Yukarda da ifade ettiğim gibi ziyaret olmadan da birçok kişiyle telefonda iletişim kurarız.
Gördüğüm ve gözlemlediğim şu; insanlarımız, esnafımız, şehirlerdeki küçük işletmelerimiz mutsuz. Salgının getirdiği hastalık korkusu, kısıtlamalar insanların psikolojisini de derinden etkilemiş. Bunun üstüne iş, aş ve yarınlar ne olacak kaygısı da var.
Anlayacağınız insanlarımızın psikolojisi iyi değil.

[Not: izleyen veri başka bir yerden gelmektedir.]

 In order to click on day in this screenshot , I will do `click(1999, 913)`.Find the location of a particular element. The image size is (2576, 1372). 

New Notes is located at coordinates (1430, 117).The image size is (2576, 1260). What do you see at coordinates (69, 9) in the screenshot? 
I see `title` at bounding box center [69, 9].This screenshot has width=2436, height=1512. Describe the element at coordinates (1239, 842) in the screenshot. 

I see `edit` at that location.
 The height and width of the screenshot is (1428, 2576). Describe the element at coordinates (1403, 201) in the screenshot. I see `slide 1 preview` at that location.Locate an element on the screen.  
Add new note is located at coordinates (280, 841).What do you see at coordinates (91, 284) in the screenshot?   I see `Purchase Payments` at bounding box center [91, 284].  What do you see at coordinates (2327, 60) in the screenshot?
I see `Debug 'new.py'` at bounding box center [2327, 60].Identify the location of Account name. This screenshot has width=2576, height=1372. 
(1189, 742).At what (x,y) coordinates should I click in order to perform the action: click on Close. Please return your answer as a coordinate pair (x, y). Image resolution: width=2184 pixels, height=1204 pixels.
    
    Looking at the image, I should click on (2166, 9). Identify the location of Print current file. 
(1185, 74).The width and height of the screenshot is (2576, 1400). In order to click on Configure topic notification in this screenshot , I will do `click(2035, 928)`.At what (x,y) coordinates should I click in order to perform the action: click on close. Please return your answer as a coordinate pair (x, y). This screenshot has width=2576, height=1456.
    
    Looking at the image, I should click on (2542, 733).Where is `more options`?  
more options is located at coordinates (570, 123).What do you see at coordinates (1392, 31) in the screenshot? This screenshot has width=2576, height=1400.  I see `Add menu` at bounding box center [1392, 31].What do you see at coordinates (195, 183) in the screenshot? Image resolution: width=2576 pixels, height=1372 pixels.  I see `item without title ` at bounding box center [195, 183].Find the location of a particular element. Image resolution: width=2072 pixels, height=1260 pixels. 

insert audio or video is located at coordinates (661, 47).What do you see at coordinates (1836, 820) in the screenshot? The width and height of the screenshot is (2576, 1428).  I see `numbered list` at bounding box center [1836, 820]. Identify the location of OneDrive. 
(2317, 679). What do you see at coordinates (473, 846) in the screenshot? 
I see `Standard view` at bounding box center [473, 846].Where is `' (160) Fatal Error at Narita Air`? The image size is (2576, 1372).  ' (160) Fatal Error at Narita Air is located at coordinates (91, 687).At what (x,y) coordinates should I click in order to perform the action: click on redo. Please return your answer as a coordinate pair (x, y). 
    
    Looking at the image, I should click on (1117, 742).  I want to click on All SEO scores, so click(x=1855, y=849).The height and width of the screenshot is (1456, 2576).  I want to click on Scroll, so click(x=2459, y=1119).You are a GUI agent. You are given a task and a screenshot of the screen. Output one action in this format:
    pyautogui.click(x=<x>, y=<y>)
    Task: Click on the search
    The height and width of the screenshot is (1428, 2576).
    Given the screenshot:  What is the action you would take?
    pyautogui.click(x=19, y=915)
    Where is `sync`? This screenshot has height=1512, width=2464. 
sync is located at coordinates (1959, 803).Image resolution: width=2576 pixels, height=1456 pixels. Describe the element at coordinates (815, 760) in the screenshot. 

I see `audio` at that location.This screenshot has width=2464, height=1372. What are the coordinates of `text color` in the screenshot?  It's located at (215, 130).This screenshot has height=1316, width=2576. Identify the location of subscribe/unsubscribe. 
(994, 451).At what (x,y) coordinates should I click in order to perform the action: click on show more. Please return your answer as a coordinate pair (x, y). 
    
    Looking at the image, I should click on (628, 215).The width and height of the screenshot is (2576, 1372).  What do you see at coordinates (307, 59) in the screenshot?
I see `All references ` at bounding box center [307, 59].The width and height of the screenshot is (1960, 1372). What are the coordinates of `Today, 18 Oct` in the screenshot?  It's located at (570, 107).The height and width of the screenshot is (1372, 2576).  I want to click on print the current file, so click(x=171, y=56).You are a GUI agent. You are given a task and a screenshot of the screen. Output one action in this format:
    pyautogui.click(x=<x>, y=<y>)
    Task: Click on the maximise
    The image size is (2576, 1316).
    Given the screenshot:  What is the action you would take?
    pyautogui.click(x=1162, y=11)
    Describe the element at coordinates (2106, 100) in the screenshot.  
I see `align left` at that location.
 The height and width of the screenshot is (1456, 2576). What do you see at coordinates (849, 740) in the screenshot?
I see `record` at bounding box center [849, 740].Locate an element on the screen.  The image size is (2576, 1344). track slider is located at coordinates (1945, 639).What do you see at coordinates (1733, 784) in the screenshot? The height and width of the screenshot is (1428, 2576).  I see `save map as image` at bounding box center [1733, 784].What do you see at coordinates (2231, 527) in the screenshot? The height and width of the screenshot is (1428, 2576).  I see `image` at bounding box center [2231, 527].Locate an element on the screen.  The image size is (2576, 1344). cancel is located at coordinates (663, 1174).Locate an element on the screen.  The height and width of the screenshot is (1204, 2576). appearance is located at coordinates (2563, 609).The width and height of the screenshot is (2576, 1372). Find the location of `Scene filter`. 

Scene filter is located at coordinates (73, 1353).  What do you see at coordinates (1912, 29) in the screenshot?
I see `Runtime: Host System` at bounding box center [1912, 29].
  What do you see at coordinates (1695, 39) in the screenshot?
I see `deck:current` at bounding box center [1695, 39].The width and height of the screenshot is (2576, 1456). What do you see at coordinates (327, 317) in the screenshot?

Hal böyle iken başta siyasilerimiz olmak üzere, toplumumuzun önde gelenleri, her gece televizyonlarda boy gösteren akademisyenler,siyasi yorumcular, toplumun kanaat önderleri söylediklerine her zamankinden daha fazla dikkat etmeli diye düşünüyorum. İnsanlar patlamaya hazır bomba gibi dururken ağızdan çıkacak kelimelerin toplumda nasıl bir etki edeceğini iyi hesaplamalılar.
Buna en son örnek olarak İYİ Parti Genel Başkanı Meral Akşener’in nereye varacağını bilmediğini zannetmediğim bir cümleyi sarf etmesinin ardından Rize’ye gitmesi ve orada yaşananlar sorumsuzca hareket olarak görüyorum.